What I learned from improving Unity's Mono codegen, part 2

Hey! You can find me on Mastodon and Bluesky!

My current sidequest is to improve the codegen for Unity games (and the editor) running on Mono. This post is a continuation of last week’s post about this journey.

To LLVM or not to LLVM?

As demonstrated last time, Mono’s codegen is often lackluster. The first decision I had to make was what to actually do about any of this. Unity’s Mono has a very much WIP path for routing codegen through LLVM. This would likely provide much more comprehensive optimizations and better codegen than I can build manually. Then again, that is what Unity’s Burst already doing by routing IL through LLVM’s IR and generate code that way. For Burst, this is slow and heavy-handed.

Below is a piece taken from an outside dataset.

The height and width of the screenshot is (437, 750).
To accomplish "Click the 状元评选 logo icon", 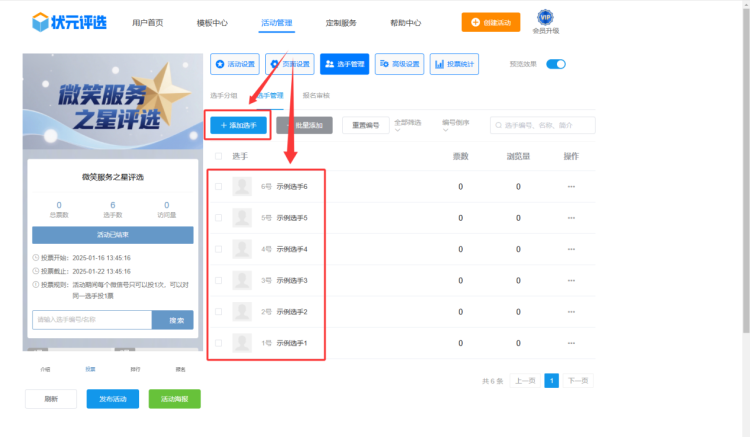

The alternative is to write the optimization passes myself. In retrospect, this was a choice between “pick up the janitorial duties of hooking up LLVM” or “do the actually interesting bits myself.” I am not sure why I ever hesitated. I am quite happy with this choice, as I would rather learn more about writing an optimizing compiler in general rather than getting intimately familiar with whatever build and plumbing problems an LLVM migration would throw at me.

That’s a common theme in my work: not having dependencies is not just simpler, but also more fun. You replace a dreadful problem (dependency management) with a joyful one (the cool thing you actually want to do).

x64 or Mono IR?

A similar choice presented itself when I had to decide where to add optimization passes in the pipeline. My original thinking was that I would like to insert passes as late as possible: In the later stages of the pipeline, we are just dealing with x64 assembly, and I am very comfortable with that. It felt like a natural place to work, and it would avoid having to learn much about Mono’s internals.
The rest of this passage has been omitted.